Authors: Wei Yu, Zonglin Li, Qinglin Liu, Xin Sun

AAAI 2025 | Venue PDF | Archive PDF | Plain Text | LLM Run Details

Reproducibility Variable Result LLM Response
Research Type Experimental Extensive experiments on nine datasets across three different remote sensing image fusion tasks show that our OTPNet outperforms existing state-of-the-art approaches, which validates the effectiveness of our method.
Researcher Affiliation Academia School of Computer Science and Technology, Harbin Institute of Technology, China EMAIL, EMAIL
Pseudocode No The paper describes the algorithm using mathematical formulations and architectural diagrams (e.g., Figure 1, Figure 2) but does not include a formal pseudocode block or algorithm section with structured, numbered steps.
Open Source Code No The paper states: "For additional implementation details and metrics, please refer to the supplementary materials." but does not explicitly mention releasing code, nor does it provide a link to a code repository.
Open Datasets Yes To comprehensively evaluate our approach, we conduct experiments on nine fusion datasets corresponding to these three tasks: Pan-Sharpening task with World View3, Gao Fen-2, and Quick Bird satellite datasets; HSR task with Pavia Centre, Botswana4, and Chikusei datasets; MHF task with CAVE, Harvard and NTIRE2020 datasets.
Dataset Splits Yes For all datasets, we allocate 90% of the data to the training set and the remaining 10% to the validation set.

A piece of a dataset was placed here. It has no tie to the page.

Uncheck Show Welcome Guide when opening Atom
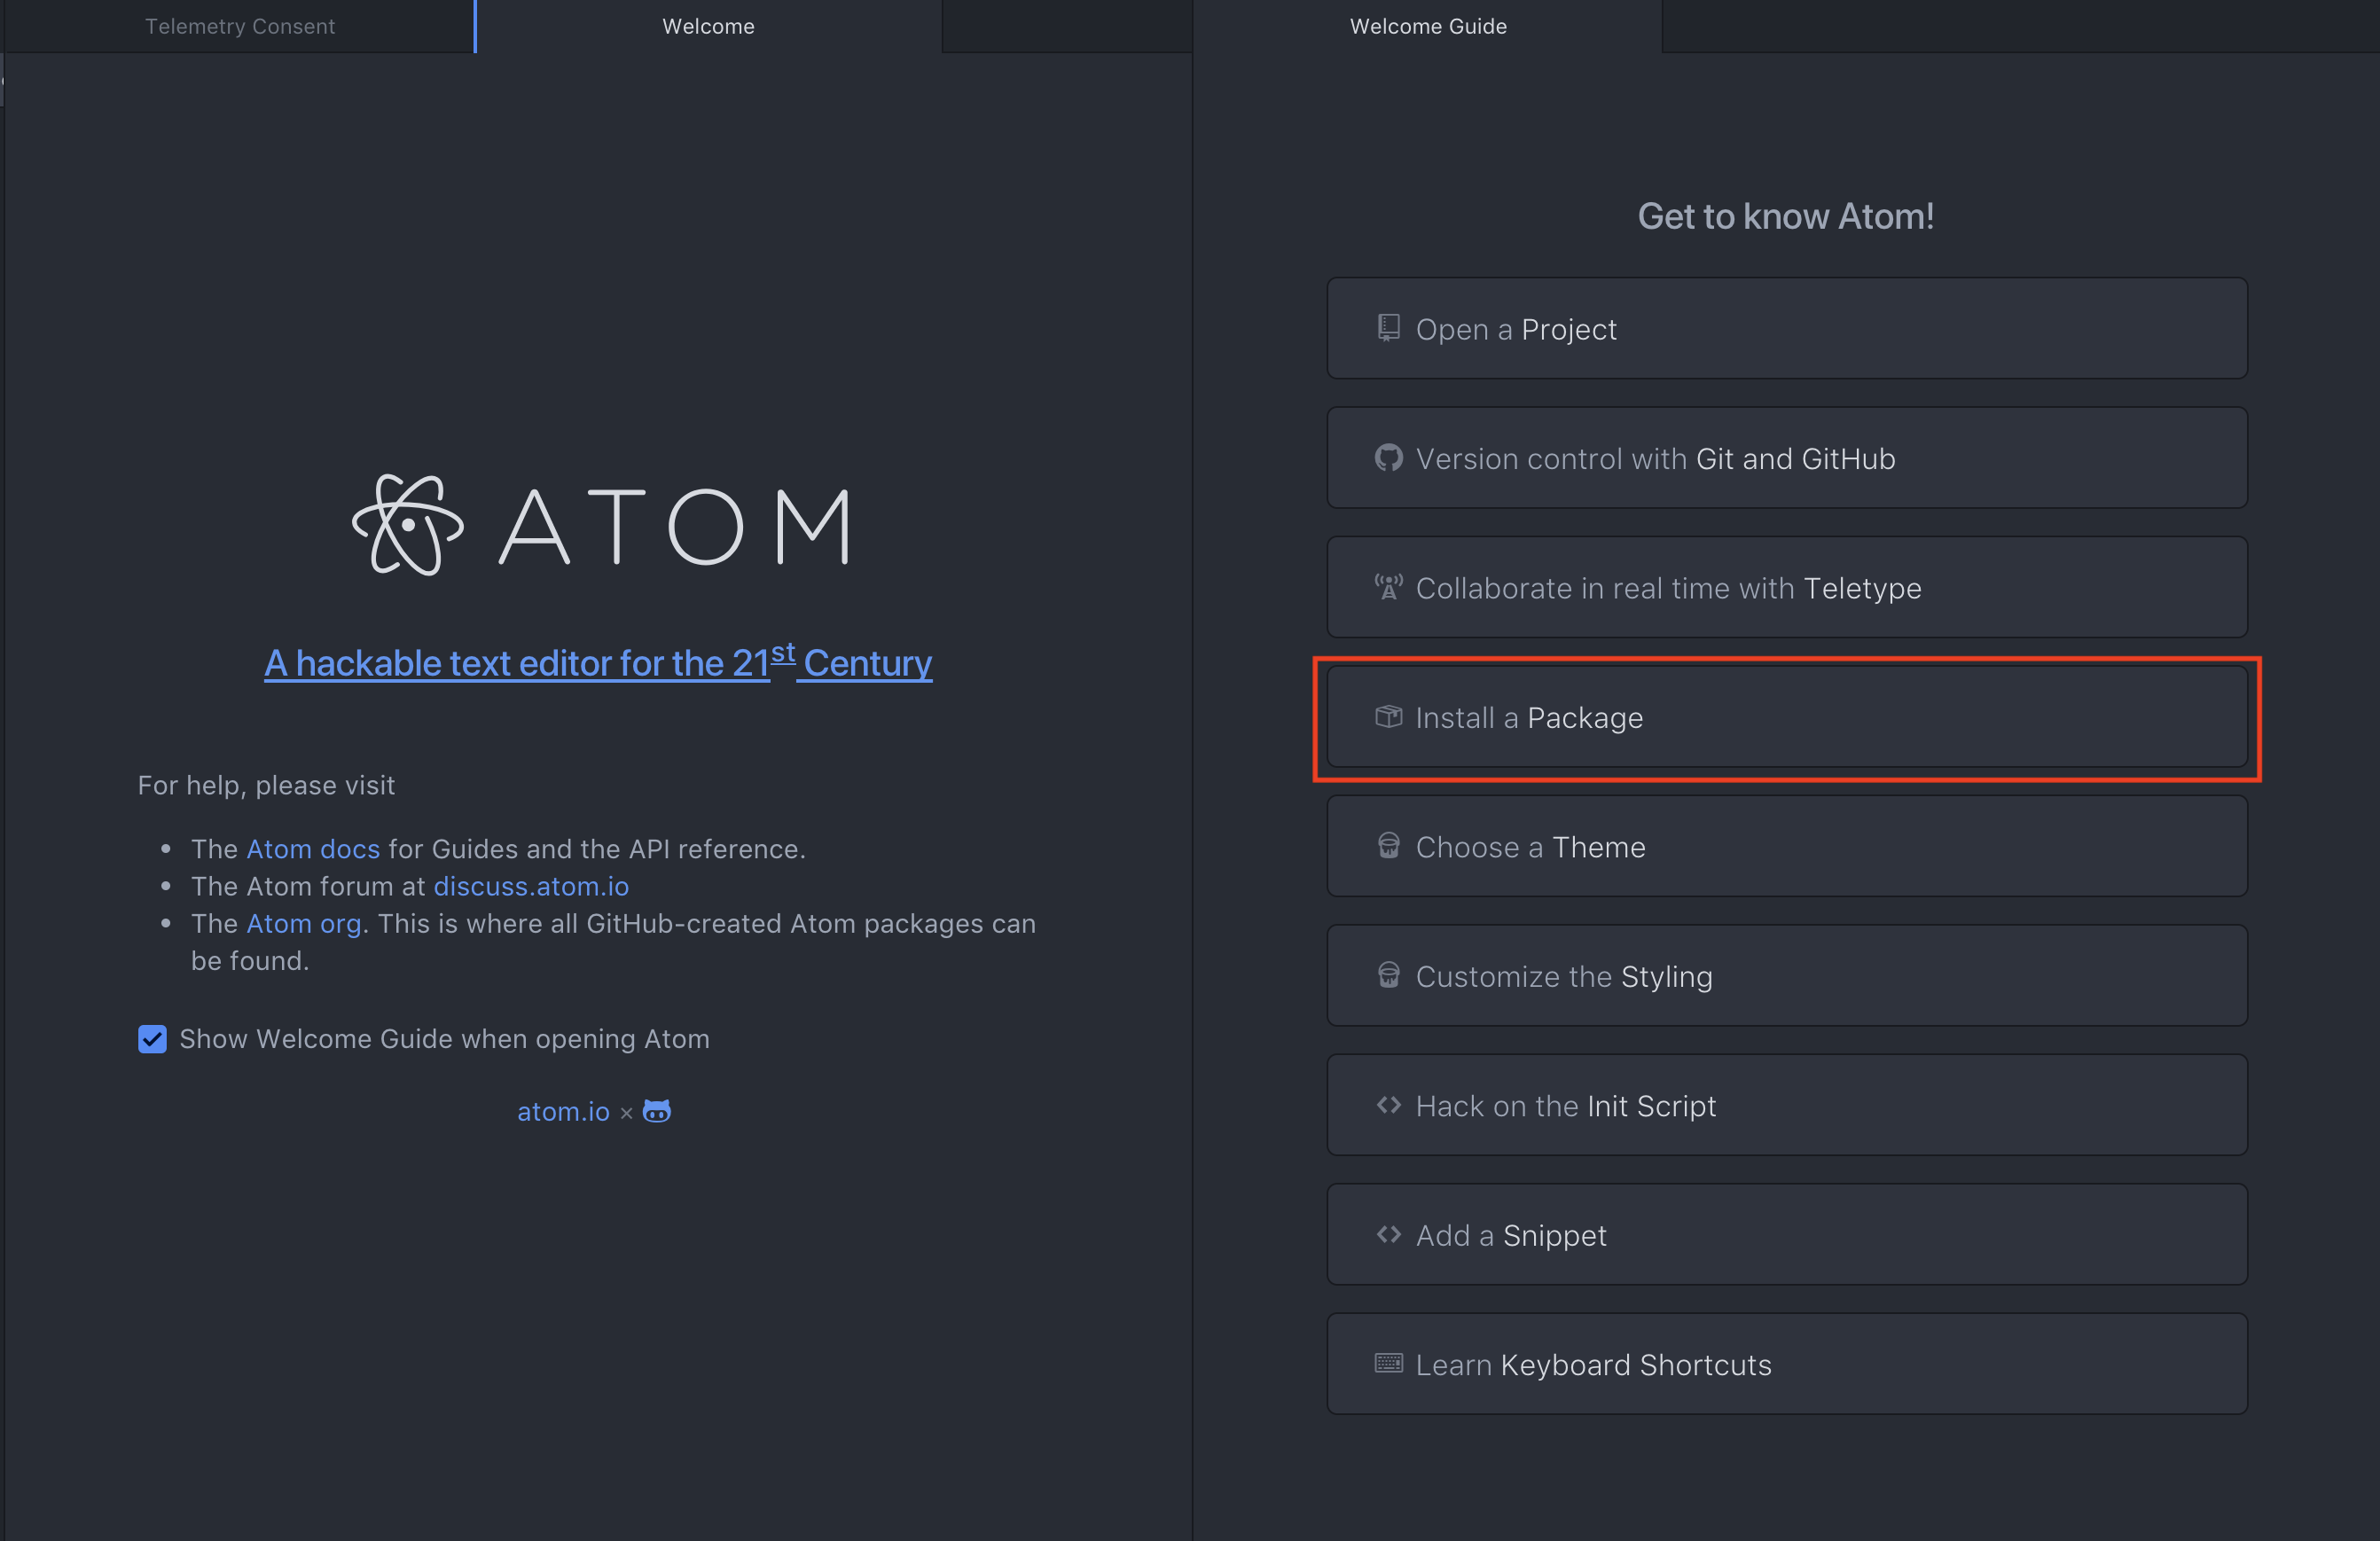This screenshot has width=2380, height=1541. point(152,1039)
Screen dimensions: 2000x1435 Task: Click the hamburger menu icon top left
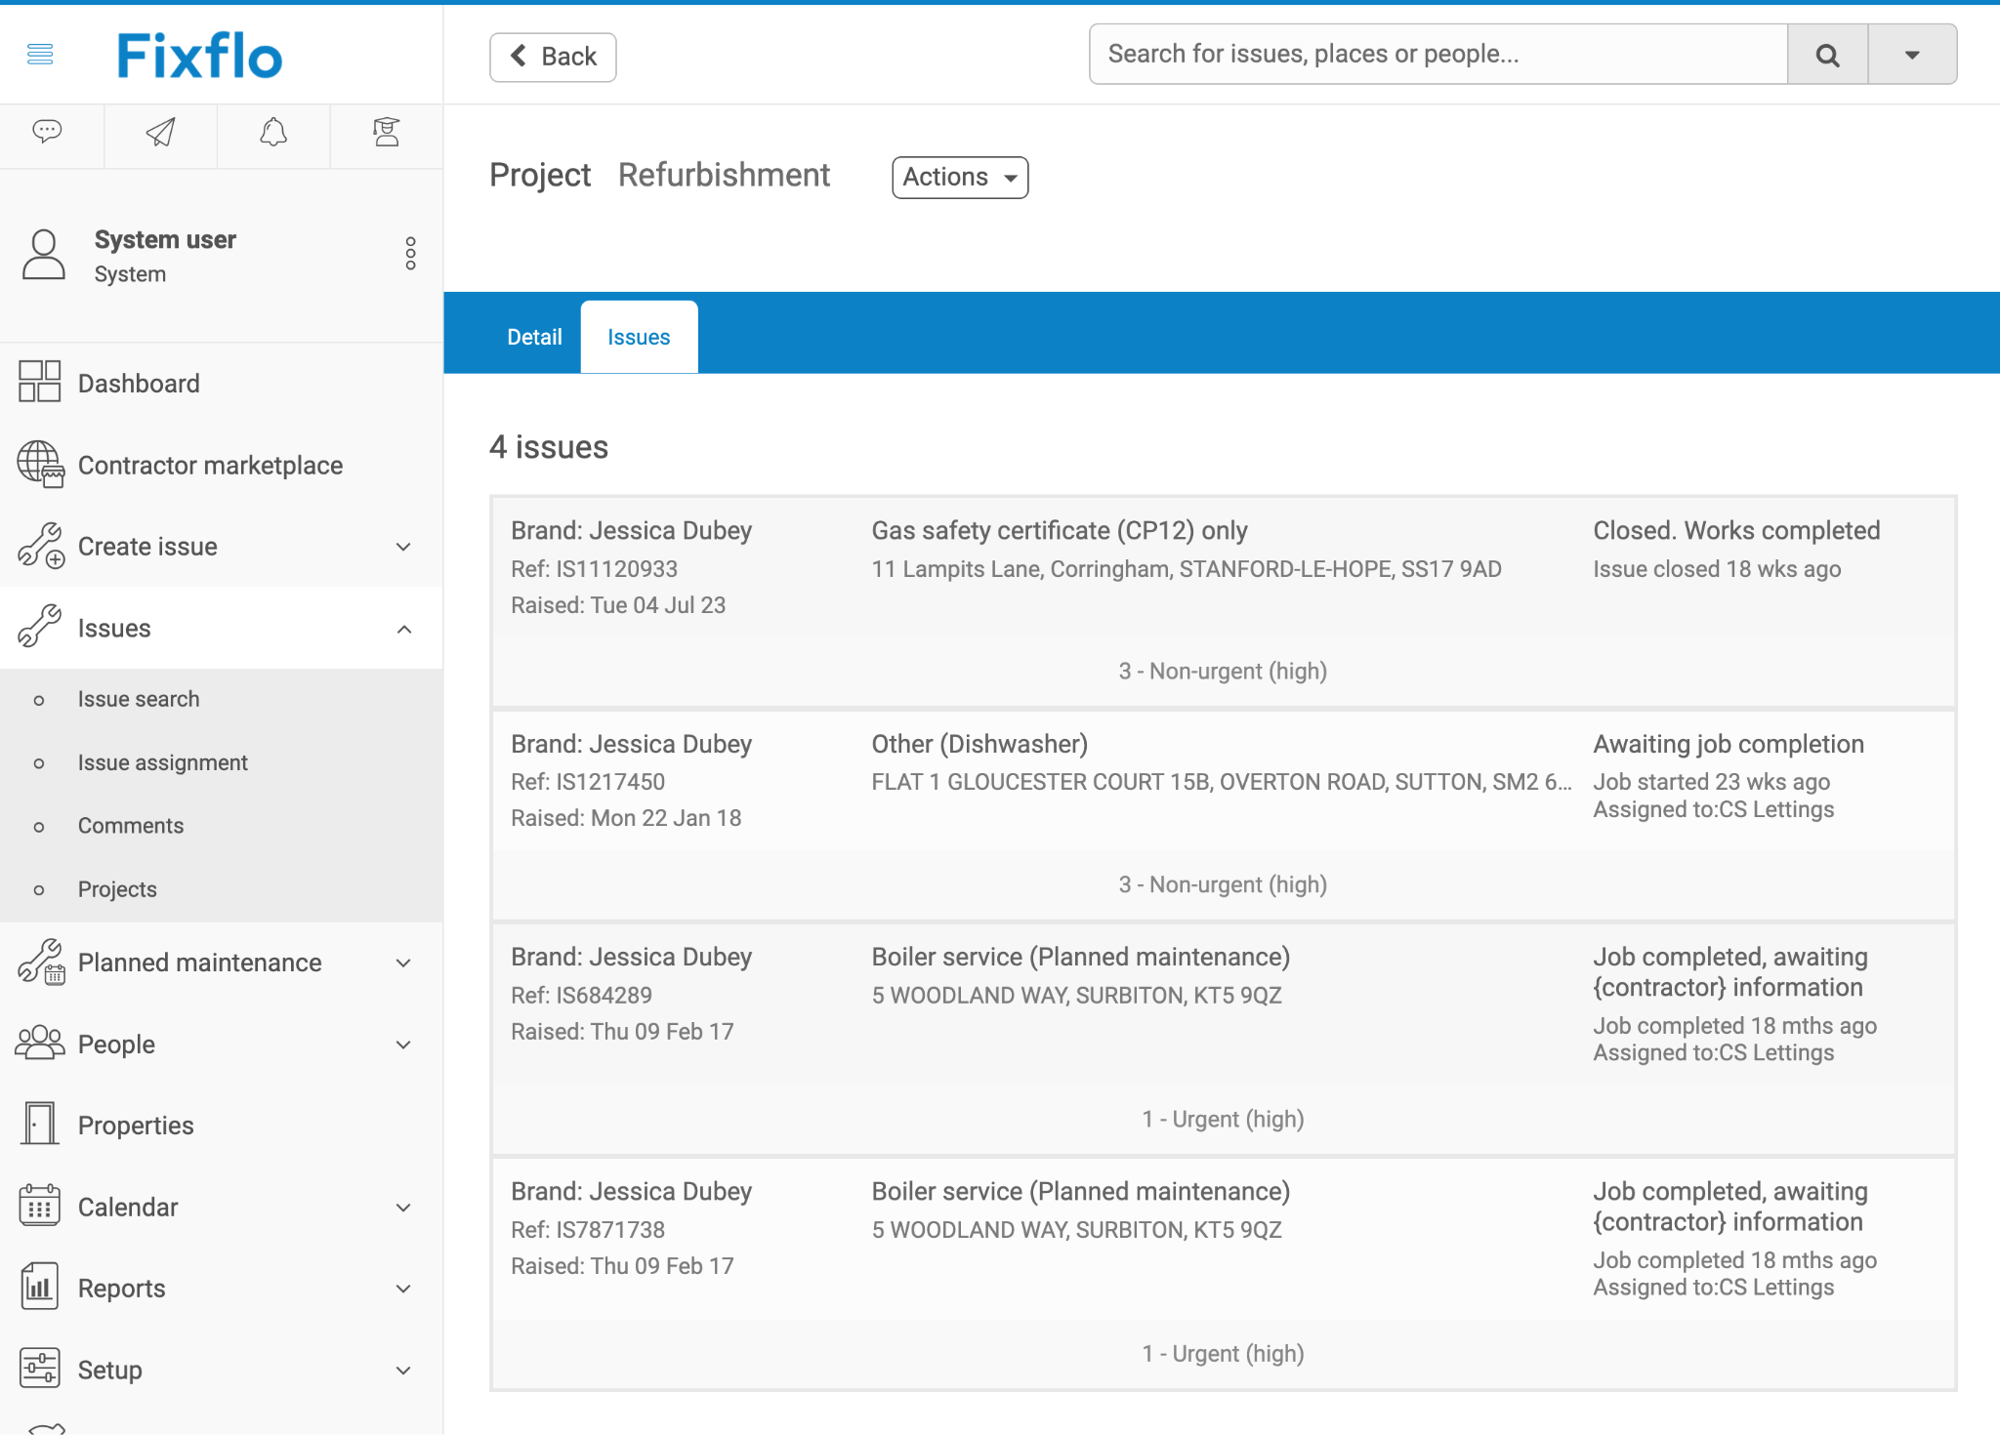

Hardware Specification No The paper does not specify any particular hardware (e.g., GPU model, CPU type) used for running the experiments.
Software Dependencies No The proposed OTPNet is implemented in Py Torch and trained using the Adam W optimizer with parameters set to β1 = 0.9 and β2 = 0.999.
Experiment Setup Yes The proposed OTPNet is implemented in Py Torch and trained using the Adam W optimizer with parameters set to β1 = 0.9 and β2 = 0.999. The training is conducted over 120k steps in a multistep schedule. The initial learning rate is set to 2e-4 and is reduced by half every 30k iterations. We adopt a batch size of 64 for all experiments.